Here the focus is correct for the 20X and 40X lenses at the microscope. The dissected tail impartially cut out PEN-membrane are visible here. After closing the gap in the cut, the membrane piece will drop into the tube cap below the slide.
A tube cap with a PEN-membrane section containing a dissected tail tip is shown here. The graphical image represents the natural log transformed unique molecular identifier or UMI counts per individual tail tip for different time points and sexes. The powsimR software is used to determine how many independent samples are required to detect differential expressed or DE genes at various expression levels.
The graphical image here represents the true positive rate to detect the DE genes between two conditions for four different simulations incorporating different sample sizes per condition. The dashed line indicates an 80%true positive rate. The false discovery rate and the same four simulations is shown here.

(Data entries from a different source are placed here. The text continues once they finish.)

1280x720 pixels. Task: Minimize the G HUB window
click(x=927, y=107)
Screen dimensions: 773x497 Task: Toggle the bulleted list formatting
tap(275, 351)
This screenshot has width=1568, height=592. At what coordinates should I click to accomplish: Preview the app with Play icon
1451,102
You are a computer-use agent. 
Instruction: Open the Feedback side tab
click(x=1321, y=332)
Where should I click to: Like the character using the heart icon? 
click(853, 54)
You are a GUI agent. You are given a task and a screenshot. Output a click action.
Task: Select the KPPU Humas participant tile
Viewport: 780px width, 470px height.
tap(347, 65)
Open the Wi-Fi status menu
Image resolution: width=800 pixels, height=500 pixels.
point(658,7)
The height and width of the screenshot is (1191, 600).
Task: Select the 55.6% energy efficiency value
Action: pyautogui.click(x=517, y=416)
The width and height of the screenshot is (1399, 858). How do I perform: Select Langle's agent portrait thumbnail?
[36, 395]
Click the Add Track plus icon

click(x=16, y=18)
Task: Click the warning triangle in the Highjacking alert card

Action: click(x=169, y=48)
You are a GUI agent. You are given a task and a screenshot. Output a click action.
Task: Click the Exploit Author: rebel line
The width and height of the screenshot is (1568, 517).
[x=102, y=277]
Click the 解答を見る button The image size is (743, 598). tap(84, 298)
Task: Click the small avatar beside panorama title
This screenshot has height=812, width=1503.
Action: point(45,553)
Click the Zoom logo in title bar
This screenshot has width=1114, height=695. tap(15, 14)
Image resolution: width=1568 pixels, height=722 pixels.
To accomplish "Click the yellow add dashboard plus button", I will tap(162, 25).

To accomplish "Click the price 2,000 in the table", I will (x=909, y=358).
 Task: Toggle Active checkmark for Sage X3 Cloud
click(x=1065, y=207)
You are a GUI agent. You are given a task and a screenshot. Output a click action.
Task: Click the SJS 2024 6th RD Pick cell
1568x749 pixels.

The dashed line indicates a 10%false discovery rate. The graphs showed that a sample size of 70 tail tips per condition is sufficient for detecting the DE genes except for the genes with very low expression levels. For proper synchronization, ensure that only embryos are present on the plate.
To ensure against sample loss, pipette the primer mix directly onto the PEN-membrane section in the cap and be extremely gentle in closing the cap. Because it's species agnostic, we can use this protocol to explore how gene regulatory networks have evolved for homologous structures in different species.